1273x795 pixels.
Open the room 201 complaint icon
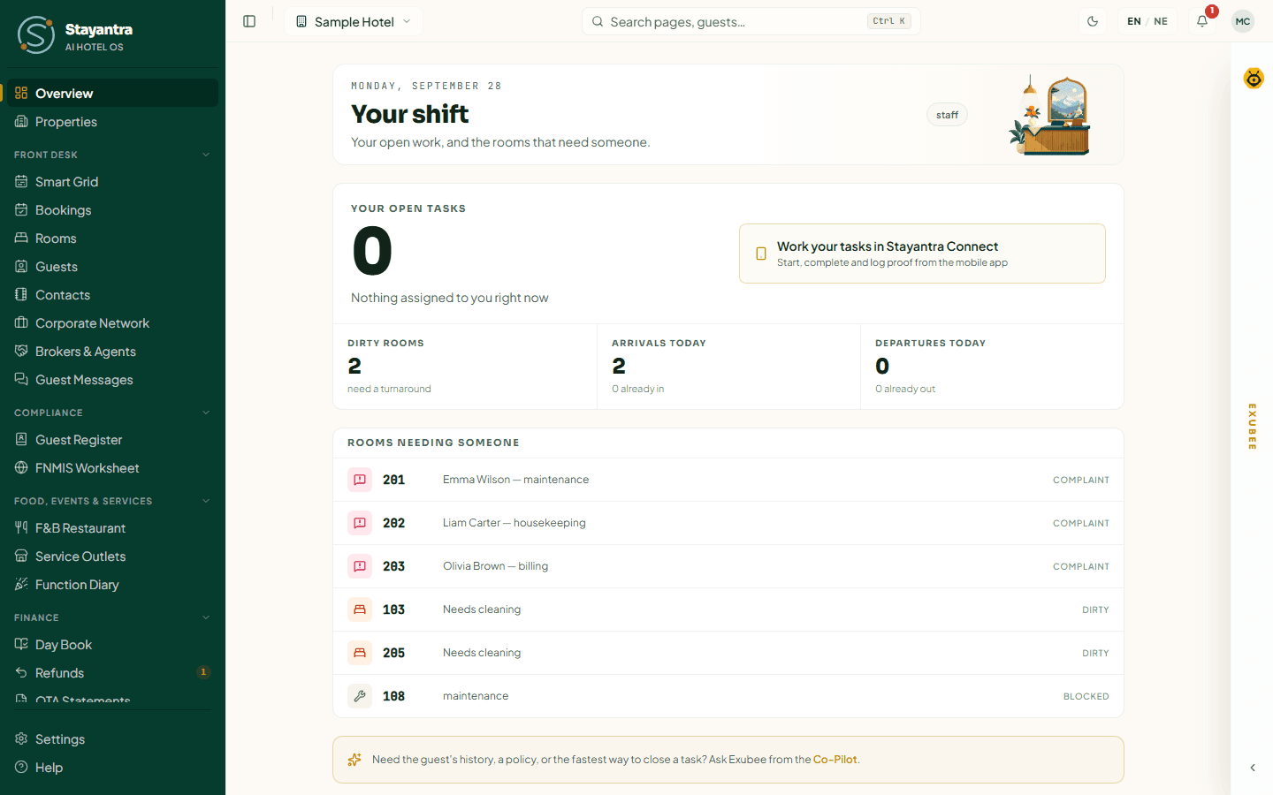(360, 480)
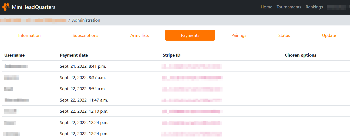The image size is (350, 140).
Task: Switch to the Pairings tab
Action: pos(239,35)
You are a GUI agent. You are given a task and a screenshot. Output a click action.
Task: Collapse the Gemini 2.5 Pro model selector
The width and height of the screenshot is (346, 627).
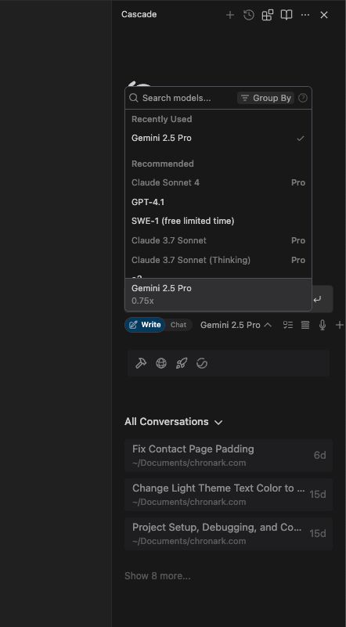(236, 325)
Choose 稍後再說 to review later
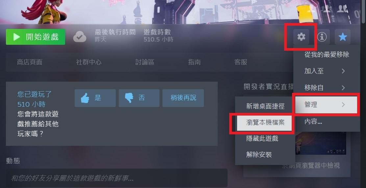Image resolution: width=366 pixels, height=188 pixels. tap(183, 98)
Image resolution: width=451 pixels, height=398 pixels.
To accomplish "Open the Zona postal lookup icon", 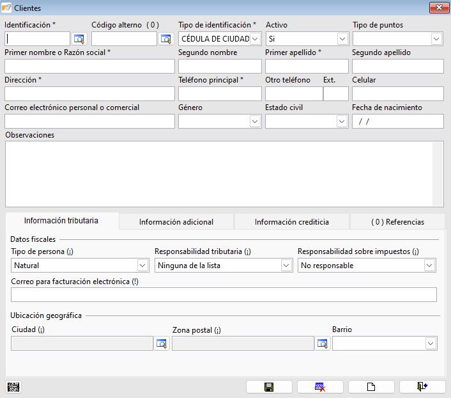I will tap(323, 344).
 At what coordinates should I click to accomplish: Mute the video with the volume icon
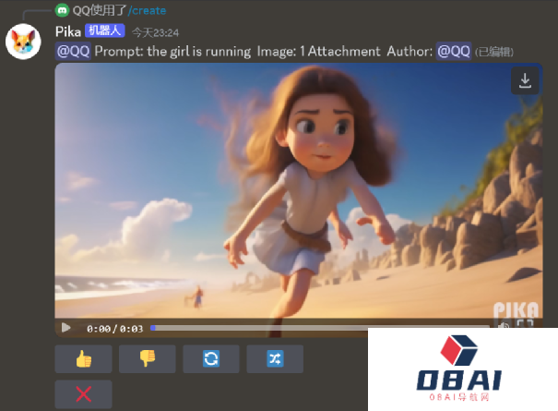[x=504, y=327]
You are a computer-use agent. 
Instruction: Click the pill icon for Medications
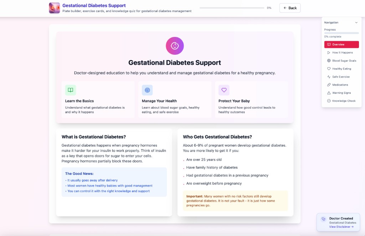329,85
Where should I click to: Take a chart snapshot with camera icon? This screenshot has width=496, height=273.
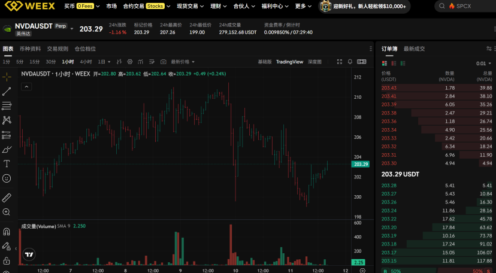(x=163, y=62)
········
### WHAT THE TASK REQUIRES
Please say how many lines of the listing hold the string "agent", answering with the number alone.

### OUTPUT FOR THIS TASK
2